**Your goal:** Once the line containing "Click the 生成日期 field label" is located, output it and every line after it through the end of the records, exactly as written and nothing else.

Data excerpts
:::

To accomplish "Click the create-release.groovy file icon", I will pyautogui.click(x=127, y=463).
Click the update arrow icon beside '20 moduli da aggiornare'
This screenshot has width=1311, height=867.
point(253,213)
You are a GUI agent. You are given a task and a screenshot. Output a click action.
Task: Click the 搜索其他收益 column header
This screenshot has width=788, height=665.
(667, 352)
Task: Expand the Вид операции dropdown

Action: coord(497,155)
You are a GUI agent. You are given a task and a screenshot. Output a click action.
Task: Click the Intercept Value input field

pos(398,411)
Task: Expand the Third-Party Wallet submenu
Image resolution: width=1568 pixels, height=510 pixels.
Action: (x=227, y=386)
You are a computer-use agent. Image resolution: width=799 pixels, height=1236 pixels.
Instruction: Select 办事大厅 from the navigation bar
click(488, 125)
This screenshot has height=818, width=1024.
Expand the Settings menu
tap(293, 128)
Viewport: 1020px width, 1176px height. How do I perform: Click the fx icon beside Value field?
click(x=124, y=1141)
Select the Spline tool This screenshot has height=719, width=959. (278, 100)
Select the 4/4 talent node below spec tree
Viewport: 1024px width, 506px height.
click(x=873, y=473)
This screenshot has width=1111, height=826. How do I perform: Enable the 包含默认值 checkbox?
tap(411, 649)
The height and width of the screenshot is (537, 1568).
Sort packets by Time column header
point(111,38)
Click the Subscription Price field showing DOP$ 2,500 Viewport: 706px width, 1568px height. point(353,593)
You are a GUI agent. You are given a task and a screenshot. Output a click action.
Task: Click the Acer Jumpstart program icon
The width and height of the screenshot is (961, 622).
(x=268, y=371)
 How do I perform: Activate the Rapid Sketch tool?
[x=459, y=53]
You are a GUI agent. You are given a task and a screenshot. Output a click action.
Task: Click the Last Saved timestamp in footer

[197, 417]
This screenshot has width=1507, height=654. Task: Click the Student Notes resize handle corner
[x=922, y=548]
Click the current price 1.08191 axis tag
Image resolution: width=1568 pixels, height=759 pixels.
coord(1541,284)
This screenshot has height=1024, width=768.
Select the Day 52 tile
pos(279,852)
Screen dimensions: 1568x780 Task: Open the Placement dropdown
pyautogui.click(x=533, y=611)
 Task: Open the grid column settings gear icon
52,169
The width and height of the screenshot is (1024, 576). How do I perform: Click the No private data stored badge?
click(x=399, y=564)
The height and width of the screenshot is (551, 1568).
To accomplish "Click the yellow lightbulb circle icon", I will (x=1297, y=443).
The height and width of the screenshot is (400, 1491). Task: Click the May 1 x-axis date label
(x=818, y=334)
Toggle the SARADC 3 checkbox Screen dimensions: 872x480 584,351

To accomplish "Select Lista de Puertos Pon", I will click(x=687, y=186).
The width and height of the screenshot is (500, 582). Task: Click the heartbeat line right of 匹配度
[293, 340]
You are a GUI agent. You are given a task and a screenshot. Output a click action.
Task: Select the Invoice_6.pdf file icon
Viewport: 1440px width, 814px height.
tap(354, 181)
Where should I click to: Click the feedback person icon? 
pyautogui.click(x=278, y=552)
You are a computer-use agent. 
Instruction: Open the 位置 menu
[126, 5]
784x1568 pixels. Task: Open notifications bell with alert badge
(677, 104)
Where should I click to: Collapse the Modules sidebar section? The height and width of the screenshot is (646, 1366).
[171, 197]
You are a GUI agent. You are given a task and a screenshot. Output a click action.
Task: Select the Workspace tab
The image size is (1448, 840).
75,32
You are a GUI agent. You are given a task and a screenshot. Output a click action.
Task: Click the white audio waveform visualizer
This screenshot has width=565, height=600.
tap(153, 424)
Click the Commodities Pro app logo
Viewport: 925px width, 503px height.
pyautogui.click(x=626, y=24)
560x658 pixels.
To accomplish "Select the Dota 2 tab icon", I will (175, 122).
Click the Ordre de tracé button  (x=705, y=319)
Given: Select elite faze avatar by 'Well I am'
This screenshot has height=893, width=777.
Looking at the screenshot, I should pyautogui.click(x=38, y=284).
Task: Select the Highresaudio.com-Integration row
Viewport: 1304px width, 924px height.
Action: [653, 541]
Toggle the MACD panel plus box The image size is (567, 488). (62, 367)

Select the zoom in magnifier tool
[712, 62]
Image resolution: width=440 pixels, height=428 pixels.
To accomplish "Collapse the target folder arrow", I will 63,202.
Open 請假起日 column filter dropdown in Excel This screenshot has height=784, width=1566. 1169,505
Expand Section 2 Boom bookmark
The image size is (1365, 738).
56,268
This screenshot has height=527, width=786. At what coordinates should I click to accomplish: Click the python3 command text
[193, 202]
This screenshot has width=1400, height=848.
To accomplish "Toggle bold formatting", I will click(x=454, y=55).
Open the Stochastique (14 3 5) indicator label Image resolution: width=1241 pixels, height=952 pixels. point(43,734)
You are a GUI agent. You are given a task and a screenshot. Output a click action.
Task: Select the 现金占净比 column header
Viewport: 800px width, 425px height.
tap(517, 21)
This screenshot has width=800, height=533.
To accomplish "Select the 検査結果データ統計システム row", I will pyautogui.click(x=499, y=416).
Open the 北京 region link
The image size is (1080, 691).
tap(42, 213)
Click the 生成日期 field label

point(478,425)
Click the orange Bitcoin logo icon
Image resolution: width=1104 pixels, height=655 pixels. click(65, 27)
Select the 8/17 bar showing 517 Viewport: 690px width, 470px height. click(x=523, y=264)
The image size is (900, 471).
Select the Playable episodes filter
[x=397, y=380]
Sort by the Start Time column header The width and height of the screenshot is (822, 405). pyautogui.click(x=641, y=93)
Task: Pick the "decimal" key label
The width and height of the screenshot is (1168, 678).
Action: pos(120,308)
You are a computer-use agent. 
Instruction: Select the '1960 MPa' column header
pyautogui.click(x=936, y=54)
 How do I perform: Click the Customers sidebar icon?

:::

**Exercise solution:**
Click the 生成日期 field label

point(478,425)
Click the orange Bitcoin logo icon
Image resolution: width=1104 pixels, height=655 pixels. click(65, 27)
Select the 8/17 bar showing 517 Viewport: 690px width, 470px height. click(x=523, y=264)
The image size is (900, 471).
Select the Playable episodes filter
[x=397, y=380]
Sort by the Start Time column header The width and height of the screenshot is (822, 405). pyautogui.click(x=641, y=93)
Task: Pick the "decimal" key label
The width and height of the screenshot is (1168, 678).
Action: pos(120,308)
You are a computer-use agent. 
Instruction: Select the '1960 MPa' column header
pyautogui.click(x=936, y=54)
 How do I perform: Click the Customers sidebar icon?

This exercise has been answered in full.